Vicksburg & Meridian R. R. v. Scanlan

Mississippi Supreme Court
Vicksburg & Meridian R. R. v. Scanlan, 63 Miss. 413 (Miss. 1886)
Campbell

Vicksburg & Meridian R. R. v. Scanlan

Opinion of the Court

Campbell, J.,

delivered the opinion of the court.

The question in this ease is whether the train was run by Lawrence station willfully, in disregard of the right of the plaintiff to have it stopped there, so that he might have got off. If so, it was a case for exemplary damages, but if the station was passed through forgetfulness on the part of the conductor, under circumstances of palliation for his neglect, only compensatory damages were allowable. To this single inquiry should the attention of the jury have been directed. As pertinent to this question, evidence of the declaration of the conductor as to his purpose not to stop anywhere was admissible, as indicating predetermination not to stop at Lawrence station; and, because there was controversy whether the failure to stop was willful or inadvertent, the court rightly refused the instructions asked by the defendant; and those given for the plaintiff are free from error, except the second, which is not correct. It announces that "if there was some element of fraud, malice, reckless negligence, or oppression, insult, rudeness, or willful wrong, or other cause of aggravation in the running of defendants’ train by Lawrence station without stopping,” the jury might allow exemplary damages. A particular objection to it is that it authorizes punitive damages if there was some element, however infinitesimally small, of any of the multitudinous things named, in running the train by the station. Another is that it furnishes no guide for an intelligent consideration of the only question of controversy arising on the facts sworn to. What is meant by the expression, "some element of other cause of aggravation” ? It conveys no idea to our minds, and we assume that it was not calculated to instruct and aid the jury. It licensed the allowance of punitive damages, if the jury thought there was in the running of the train by Lawrence station without stopping any element of several things strung together in the instruction so as to lay the basis for punitive damages for anything the jury might treat as being “ some element ” of the several things mentioned.

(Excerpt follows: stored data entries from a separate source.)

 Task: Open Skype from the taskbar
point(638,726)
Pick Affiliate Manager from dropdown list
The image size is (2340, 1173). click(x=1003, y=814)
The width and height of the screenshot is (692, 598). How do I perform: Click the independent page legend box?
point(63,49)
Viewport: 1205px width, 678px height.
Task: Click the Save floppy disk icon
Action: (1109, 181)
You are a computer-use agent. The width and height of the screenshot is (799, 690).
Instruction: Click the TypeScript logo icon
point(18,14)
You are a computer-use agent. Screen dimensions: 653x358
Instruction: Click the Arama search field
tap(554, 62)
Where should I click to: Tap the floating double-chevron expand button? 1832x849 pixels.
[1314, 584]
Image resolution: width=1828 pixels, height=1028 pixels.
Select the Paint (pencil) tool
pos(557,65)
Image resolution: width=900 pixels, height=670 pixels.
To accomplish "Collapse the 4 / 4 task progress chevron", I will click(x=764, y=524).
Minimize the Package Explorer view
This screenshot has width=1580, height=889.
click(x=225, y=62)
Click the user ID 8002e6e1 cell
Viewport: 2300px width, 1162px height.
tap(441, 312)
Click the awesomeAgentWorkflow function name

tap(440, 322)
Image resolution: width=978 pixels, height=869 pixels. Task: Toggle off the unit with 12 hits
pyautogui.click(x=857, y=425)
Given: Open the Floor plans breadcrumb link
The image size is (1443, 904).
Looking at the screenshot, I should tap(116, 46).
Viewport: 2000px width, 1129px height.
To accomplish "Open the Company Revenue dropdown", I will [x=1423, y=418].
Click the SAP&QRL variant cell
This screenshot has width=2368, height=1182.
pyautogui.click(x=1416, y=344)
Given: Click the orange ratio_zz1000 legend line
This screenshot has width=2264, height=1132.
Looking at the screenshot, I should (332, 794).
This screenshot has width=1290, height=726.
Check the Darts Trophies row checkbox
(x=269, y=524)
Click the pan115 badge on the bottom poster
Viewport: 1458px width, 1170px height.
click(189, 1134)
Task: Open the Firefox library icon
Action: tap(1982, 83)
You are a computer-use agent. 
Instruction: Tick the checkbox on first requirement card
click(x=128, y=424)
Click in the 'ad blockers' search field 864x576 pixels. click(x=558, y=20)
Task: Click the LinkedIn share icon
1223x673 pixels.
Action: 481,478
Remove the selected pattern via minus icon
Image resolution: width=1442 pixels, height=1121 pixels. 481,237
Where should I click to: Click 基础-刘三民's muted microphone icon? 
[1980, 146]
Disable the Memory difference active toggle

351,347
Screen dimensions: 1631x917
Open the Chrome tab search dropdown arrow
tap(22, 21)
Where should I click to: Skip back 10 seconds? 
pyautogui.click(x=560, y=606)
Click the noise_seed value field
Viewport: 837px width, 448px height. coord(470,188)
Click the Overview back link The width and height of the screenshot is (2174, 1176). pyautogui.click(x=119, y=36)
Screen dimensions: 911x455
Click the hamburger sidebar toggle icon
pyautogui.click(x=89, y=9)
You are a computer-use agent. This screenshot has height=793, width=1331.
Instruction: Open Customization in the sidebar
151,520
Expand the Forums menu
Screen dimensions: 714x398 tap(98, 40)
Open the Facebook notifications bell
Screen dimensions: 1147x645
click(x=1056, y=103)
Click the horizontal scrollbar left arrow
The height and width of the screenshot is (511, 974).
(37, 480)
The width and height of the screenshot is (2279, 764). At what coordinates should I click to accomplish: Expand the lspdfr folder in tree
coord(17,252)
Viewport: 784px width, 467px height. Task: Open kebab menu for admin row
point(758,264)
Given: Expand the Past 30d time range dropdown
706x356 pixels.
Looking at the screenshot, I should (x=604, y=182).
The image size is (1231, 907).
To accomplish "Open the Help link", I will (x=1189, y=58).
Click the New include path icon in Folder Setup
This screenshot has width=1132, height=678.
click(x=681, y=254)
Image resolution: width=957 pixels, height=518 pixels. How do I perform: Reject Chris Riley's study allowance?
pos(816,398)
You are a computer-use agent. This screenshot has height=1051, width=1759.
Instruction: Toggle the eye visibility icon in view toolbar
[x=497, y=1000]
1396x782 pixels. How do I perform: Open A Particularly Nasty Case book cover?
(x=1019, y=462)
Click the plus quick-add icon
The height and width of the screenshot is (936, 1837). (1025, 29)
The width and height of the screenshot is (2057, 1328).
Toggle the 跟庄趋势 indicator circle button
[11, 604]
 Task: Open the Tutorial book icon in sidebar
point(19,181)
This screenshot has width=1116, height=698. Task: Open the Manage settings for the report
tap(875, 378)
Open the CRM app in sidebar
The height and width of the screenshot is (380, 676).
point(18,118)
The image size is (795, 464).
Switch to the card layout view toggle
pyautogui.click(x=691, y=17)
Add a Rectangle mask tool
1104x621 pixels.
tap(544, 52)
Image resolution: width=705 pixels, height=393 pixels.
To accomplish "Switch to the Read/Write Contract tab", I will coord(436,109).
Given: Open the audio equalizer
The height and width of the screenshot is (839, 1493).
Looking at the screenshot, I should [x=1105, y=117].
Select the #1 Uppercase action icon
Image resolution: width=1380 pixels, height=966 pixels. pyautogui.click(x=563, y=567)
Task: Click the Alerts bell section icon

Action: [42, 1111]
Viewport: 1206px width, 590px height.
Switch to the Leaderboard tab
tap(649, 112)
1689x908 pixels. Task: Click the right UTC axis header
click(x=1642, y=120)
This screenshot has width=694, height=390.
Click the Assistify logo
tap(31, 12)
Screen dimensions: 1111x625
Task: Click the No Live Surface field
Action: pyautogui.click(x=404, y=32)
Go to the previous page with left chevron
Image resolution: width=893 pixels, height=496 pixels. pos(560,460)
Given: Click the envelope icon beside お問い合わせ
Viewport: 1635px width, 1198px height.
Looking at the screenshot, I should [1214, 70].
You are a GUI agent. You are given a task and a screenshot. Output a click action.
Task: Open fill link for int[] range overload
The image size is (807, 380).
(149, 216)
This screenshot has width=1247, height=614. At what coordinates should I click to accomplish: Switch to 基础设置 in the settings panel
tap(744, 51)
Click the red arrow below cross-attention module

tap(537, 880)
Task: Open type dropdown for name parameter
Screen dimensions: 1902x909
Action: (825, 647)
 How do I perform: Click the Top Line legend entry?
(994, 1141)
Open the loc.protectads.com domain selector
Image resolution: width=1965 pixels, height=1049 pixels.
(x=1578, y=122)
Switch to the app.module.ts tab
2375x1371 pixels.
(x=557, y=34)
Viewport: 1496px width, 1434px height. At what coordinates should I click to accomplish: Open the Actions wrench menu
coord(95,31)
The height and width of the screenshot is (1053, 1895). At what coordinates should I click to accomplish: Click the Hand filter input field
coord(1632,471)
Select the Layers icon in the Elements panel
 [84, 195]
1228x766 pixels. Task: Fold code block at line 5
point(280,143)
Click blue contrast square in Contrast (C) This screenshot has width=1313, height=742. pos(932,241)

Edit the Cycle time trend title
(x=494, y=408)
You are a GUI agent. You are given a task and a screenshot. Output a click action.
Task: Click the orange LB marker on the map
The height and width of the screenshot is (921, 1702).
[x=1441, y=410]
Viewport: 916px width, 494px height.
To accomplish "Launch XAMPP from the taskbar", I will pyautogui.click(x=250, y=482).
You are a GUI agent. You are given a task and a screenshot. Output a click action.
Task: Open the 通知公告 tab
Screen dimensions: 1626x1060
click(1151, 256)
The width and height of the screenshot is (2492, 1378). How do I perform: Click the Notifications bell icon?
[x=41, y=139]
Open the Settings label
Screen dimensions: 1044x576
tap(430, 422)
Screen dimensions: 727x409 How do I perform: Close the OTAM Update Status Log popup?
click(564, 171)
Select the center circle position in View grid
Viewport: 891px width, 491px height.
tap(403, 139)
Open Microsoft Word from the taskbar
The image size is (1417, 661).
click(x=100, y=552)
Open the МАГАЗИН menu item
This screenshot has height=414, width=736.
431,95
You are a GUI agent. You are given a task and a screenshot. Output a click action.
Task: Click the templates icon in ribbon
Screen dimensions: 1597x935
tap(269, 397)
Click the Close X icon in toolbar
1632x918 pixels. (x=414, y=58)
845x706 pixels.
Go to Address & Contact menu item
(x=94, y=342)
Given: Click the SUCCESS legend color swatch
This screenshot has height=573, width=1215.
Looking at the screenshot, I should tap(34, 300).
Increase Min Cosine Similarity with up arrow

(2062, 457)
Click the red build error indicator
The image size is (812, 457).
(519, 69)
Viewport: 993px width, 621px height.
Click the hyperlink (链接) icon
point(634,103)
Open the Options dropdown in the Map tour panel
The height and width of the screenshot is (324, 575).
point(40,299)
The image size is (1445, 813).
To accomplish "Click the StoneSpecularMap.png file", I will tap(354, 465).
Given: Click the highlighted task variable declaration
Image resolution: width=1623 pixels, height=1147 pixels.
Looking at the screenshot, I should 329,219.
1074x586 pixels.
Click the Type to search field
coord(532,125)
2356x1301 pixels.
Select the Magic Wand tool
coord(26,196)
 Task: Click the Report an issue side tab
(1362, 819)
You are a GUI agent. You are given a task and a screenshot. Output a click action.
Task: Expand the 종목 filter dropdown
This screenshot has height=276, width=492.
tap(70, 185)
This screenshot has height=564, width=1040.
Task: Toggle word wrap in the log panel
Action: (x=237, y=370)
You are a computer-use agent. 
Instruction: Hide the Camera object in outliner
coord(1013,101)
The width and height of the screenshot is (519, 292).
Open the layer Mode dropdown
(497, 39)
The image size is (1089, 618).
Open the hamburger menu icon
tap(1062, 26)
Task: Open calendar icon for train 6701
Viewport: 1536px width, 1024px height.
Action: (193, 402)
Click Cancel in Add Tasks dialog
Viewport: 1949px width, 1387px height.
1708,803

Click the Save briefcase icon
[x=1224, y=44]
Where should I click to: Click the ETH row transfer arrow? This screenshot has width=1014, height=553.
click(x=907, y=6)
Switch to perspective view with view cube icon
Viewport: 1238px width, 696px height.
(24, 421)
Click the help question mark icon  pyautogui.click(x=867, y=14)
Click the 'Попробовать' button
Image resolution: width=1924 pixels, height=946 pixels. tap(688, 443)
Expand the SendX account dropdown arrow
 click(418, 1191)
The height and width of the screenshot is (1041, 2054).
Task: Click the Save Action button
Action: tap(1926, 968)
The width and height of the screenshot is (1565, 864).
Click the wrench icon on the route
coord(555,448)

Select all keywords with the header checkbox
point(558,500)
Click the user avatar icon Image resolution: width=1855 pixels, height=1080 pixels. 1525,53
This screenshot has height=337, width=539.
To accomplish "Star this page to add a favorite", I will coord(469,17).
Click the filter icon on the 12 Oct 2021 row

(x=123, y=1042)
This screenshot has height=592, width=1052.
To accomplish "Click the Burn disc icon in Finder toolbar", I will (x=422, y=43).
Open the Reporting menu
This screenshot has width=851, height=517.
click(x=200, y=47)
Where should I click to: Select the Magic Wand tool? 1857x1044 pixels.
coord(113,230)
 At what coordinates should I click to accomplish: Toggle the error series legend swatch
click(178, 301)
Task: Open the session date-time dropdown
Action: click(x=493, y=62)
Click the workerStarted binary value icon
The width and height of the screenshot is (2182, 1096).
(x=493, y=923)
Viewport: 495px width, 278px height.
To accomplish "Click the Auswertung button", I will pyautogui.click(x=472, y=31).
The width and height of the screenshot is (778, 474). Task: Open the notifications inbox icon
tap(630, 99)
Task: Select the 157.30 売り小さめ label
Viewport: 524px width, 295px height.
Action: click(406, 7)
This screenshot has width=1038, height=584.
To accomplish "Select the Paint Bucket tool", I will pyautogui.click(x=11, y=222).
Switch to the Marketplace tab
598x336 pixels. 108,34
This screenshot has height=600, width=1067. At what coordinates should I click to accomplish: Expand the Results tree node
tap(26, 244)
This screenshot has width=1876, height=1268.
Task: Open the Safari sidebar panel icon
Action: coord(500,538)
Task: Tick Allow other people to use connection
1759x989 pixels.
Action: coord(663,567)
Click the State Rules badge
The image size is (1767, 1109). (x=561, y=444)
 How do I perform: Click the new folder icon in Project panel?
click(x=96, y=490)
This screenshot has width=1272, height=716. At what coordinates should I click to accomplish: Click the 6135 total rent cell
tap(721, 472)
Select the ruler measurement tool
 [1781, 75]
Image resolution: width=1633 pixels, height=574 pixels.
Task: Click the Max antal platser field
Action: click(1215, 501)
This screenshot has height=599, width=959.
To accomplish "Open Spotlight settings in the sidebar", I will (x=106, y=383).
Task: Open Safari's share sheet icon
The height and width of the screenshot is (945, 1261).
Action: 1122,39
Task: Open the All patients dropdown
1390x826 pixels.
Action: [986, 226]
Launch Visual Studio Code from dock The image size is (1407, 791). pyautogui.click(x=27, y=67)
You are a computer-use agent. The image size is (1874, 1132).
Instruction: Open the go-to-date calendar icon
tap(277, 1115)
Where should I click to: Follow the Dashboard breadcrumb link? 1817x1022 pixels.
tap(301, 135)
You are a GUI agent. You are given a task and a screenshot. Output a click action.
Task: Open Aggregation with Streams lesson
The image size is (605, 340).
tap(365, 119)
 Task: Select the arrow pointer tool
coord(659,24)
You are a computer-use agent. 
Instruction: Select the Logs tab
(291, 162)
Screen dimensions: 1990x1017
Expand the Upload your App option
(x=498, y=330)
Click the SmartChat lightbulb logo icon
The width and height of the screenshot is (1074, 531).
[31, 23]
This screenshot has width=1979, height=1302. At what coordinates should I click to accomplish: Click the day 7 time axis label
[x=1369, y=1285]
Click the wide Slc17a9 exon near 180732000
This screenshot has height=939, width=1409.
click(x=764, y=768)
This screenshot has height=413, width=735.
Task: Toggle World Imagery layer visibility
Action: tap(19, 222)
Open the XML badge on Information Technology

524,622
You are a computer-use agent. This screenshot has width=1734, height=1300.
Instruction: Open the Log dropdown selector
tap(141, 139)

It is true that this instruction is a copy of the first instruction given for the defendant in Railroad Co. v. Scurr, 59 Miss. 456, *418and which this court declared announced the proper rule on the subject of exemplary damages; but an instruction may be free from objection, or subject to it, according to the position of the party obtaining it. If the railroad company invoked the proposition that there must have been a total absence of every element of the many things named to save it from punishment none could object; and, besides, the approval by this court was given, hot to the particular phraseology of the instruction, which it was not called on to criticise, as the defendant which asked the instruction was the appellant,but to the rule-it announced, viz.: that there should be none but actual damages if there were no willful wrong. It is' remarkable that judges and writers in dealing with the subject of exemplary damages have employed a multitude of words as descriptive of the states of case proper for such damages, a habit adverted to in the case cited, but this does not justify stringing together in an instruction on the subject all of the expressions used by different writers in the effort to express the rule applicable to punitive damages. An instruction should be pertinent to the issues to be tried by the jury, and framed so as to enlighten and guide the jury in disposing of such issues. It is manifest that the counsel and court below were misled in this case by finding this instruction approved in the case cited from 59 Miss., and failed to observe the important distinction springing from the fact that in that case the instruction was given at the instance of the defendant, and that the court was not called on to consider the accuracy of the language employed in it when invoked by a plaintiff.

Reversed and new trial granted.

Reference

Full Case Name
Vicksburg and Meridian R. R. Co. v. T. M. Scanlan
Cited By
4 cases
Status
Published
Syllabus
1. Railroad Company. Failure to stop train. Declaration of conductor as evidence. S. bought a ticket on the V. & M. R. R. between A. station and L. station, and took passage at the former place for the latter. The train failed to stop at L. but took S. to a station beyond his destination. He sued the railroad company for damages. On the trial S. testified that he asked the conductor in charge of the train referred to if he would stop for him to get off at his gate, it not being a station, and that the conductor replied, “ No, sir i I won’t stop for you there, or anywhere else.” This testimony was objected to as incompetent. Held, that it was admissible in determining the question whether the train was run by L. station willfully or inadvertently. 2. Same. Action against for failure to stop train. Punitive damages. In the case above stated the court instructed the jury for the plaintiff that- “ if there was some element of fraud, malice, reckless negligence, or oppression, insult, rudeness, or willful wrong, or other cause of aggravation in the running of defendant’s train by L. without stopping,” they might give the plaintiff exemplary damages. Held, that this instruction is bad because it authorizes punitive damages if there was some element, however infinitesimally small, of any of the multitudinous things named, in running the train by L., and because it furnishes no guide for an intelligent consideration of the only question of controversy, to wit: Whether the running by was willful or inadvertent. In R. R. Co. v. Scurry, 59 Miss. 456, the above instruction was given at the instance of the defendant (appellant in this court) and the court was not called on to consider the accuracy of the language employed, as if invoked by a plaintiff.